**Exercise directions**
The answer is a stretch of the material below, returned exactly: the line containing "Task: Open the GitHub octocat extension", the line containing "Click the 数学智慧园", and all lines between.

**Records to process**

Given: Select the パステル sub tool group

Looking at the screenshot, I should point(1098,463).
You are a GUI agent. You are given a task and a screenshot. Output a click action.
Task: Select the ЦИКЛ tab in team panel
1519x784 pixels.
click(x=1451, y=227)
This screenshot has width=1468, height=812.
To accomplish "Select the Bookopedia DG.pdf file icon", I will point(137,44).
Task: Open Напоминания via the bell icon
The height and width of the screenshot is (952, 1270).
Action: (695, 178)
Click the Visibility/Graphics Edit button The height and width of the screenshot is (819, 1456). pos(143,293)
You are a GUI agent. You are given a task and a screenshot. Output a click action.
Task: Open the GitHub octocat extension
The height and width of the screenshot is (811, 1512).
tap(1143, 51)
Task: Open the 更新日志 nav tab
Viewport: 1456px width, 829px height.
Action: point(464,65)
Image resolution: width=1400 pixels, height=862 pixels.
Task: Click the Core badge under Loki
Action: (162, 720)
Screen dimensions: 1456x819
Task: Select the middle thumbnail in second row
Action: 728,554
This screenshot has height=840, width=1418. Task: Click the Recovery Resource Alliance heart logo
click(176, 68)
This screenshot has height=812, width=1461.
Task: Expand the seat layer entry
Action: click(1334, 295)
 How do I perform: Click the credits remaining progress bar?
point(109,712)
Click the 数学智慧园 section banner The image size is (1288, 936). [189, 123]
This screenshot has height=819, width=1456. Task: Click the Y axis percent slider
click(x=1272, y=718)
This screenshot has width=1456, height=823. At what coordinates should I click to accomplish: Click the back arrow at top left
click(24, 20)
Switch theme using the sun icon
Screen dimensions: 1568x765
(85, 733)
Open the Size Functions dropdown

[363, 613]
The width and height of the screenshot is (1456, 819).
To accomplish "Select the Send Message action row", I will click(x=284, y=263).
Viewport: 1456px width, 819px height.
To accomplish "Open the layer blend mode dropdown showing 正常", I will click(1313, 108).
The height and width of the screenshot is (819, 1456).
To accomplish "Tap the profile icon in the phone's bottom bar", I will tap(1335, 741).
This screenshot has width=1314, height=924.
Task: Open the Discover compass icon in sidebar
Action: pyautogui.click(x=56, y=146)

**Response to this exercise**
Task: Open the GitHub octocat extension
The height and width of the screenshot is (811, 1512).
tap(1143, 51)
Task: Open the 更新日志 nav tab
Viewport: 1456px width, 829px height.
Action: point(464,65)
Image resolution: width=1400 pixels, height=862 pixels.
Task: Click the Core badge under Loki
Action: (162, 720)
Screen dimensions: 1456x819
Task: Select the middle thumbnail in second row
Action: 728,554
This screenshot has height=840, width=1418. Task: Click the Recovery Resource Alliance heart logo
click(176, 68)
This screenshot has height=812, width=1461.
Task: Expand the seat layer entry
Action: click(1334, 295)
 How do I perform: Click the credits remaining progress bar?
point(109,712)
Click the 数学智慧园 section banner The image size is (1288, 936). [189, 123]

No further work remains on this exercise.